A trial was held to determine Snider’s damages, after which the district court entered a judgment in favor of Snider and against the Officer in the amount of $7,000 in actual damages. The court denied punitive damages and entered judgment in favor of the City of Cape Girardeau and against Snider. Finally, the district court awarded Snider’s attorneys $61,890 in attorneys’ fees plus $266.68 in costs. The award was against the Officer and Missouri, jointly and severally. The district court declined to apportion the attorneys’ fees or lower the attorneys’ hourly rates.
The Officer concedes he deprived Snider of his First and Fourth Amendment rights. Thus, the question was whether those rights were clearly established at the time of Snider’s arrest. This inquiry turned on the objective legal reasonableness of the Officers’ action, assessed in light of the legal rules that were clearly established at the time it was taken.
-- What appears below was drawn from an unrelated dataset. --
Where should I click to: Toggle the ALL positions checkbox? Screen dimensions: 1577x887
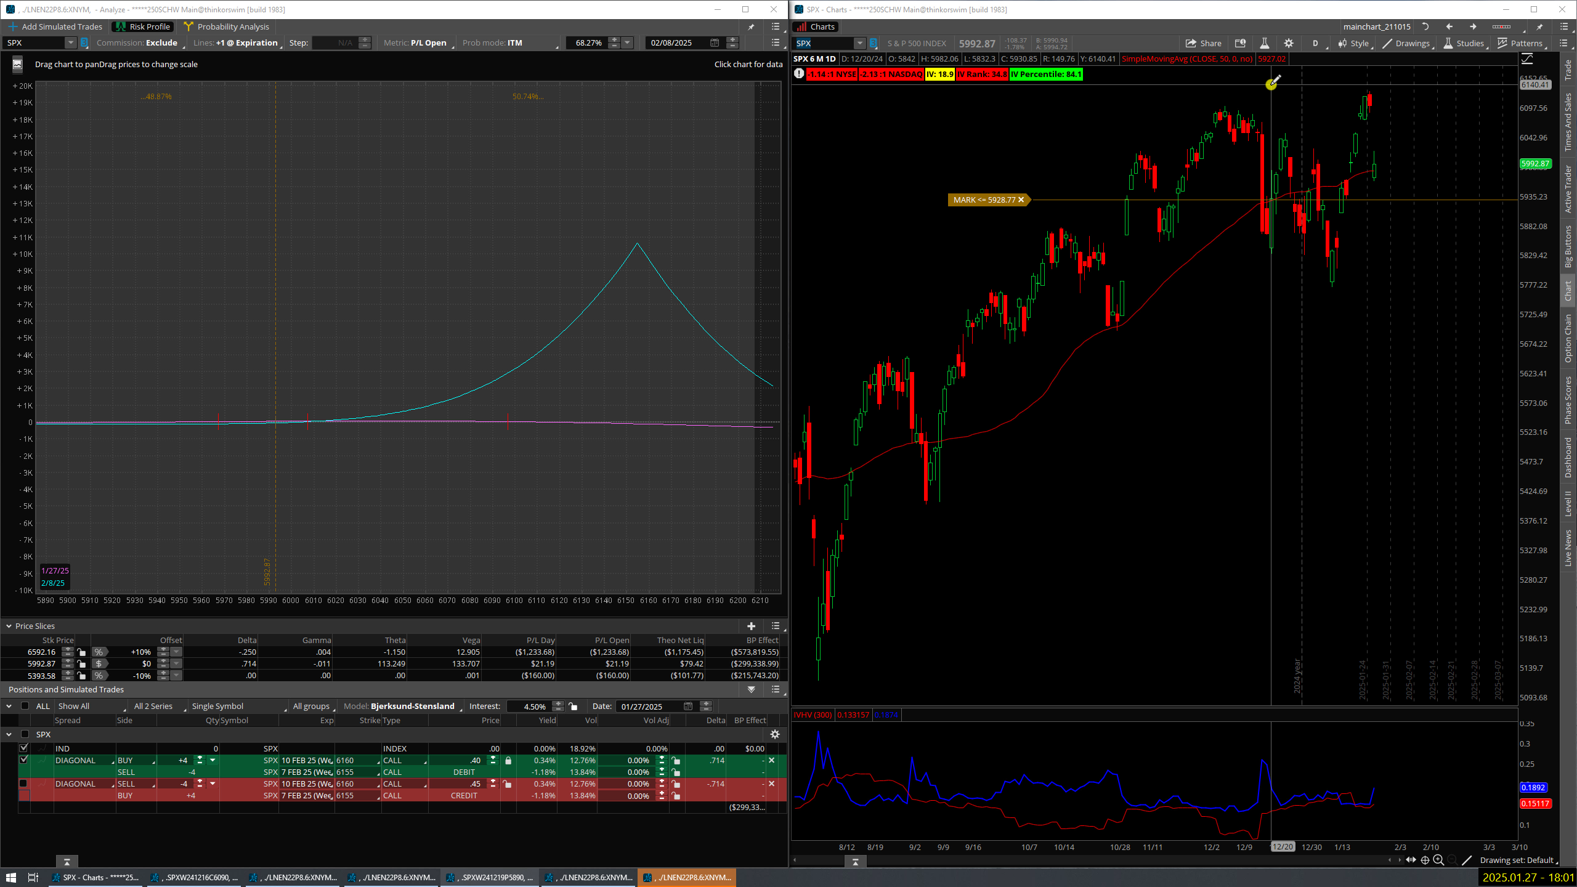25,706
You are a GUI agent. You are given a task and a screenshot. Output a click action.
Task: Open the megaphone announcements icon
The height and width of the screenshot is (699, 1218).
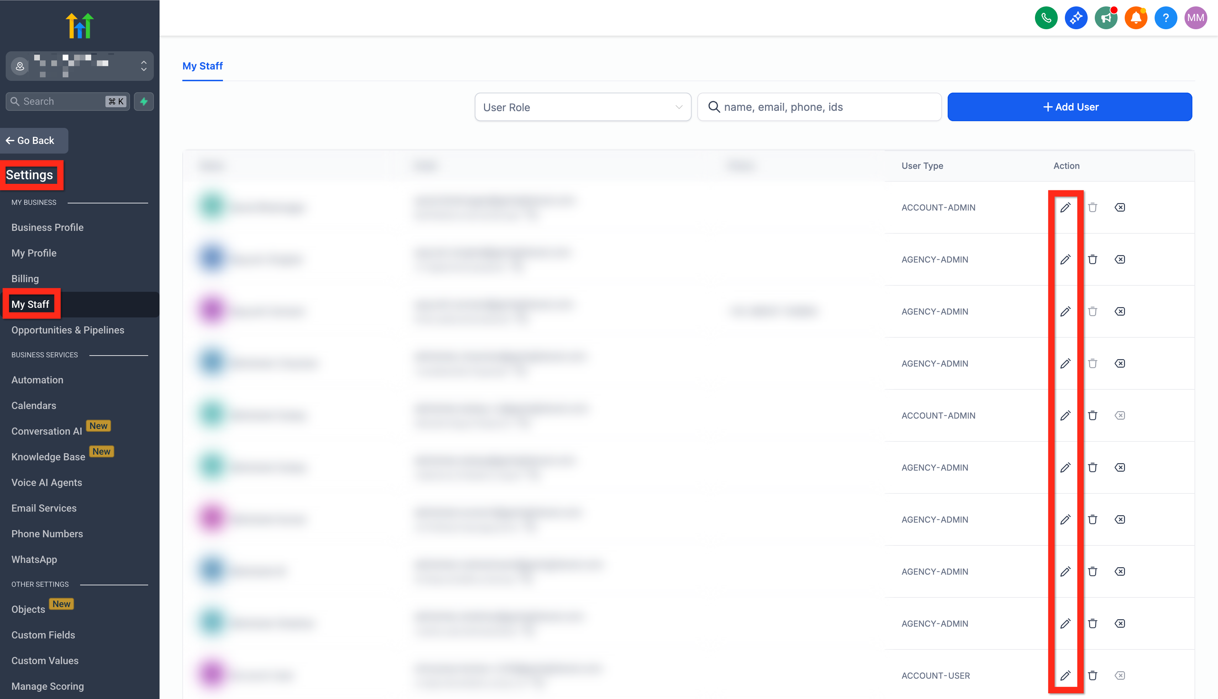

Both the Officer and the Prosecutor stated they were unaware of the United States Supreme Court’s decisions in Texas v. Johnson, 491 U.S. 397, and United States v. Eichman, 496 U.S. 310, which struck down statutes criminalizing flag desecration as unconstitutional. Based on these precedents the Eighth Circuit found that the Missouri flag desecration law and the City ordinance was unconstitutional on their face.
Comment Howard. The most interesting aspect of this case was that the City had no liability for failure to train its officers because under state law police officers are mandated to take a 600-hour training course provided by the state. I have not seen this analysis before but it sounds good to me. The court commented that inexplicably neither the Prosecutor who signed the complaint nor the magistrate that issued the warrant for the arrest of Snider were aware of the invalidity of the flag desecration laws but the Officer was liable in the amount of $7,000 to the plaintiff for failure to know that the Missouri and the City flag desecration laws were unconstitutional. Of course, that is the law but it doesn’t make sense to hold the officer liable when a person who has been trained in the law has no liability (based on the defense of absolute immunity) when a simple Google search can disclose the unconstitutionality of such laws. The Court did not apportion liability between the Officer and the State thereby making both parties joint and severally liable. Seems to me that the state should bear the full brunt of the liability having on the books a law that was clearly unconstitutional. Maybe the State should get 99% of liability and the Officer gets 1% since he was truly an innocent victim of an egregious error.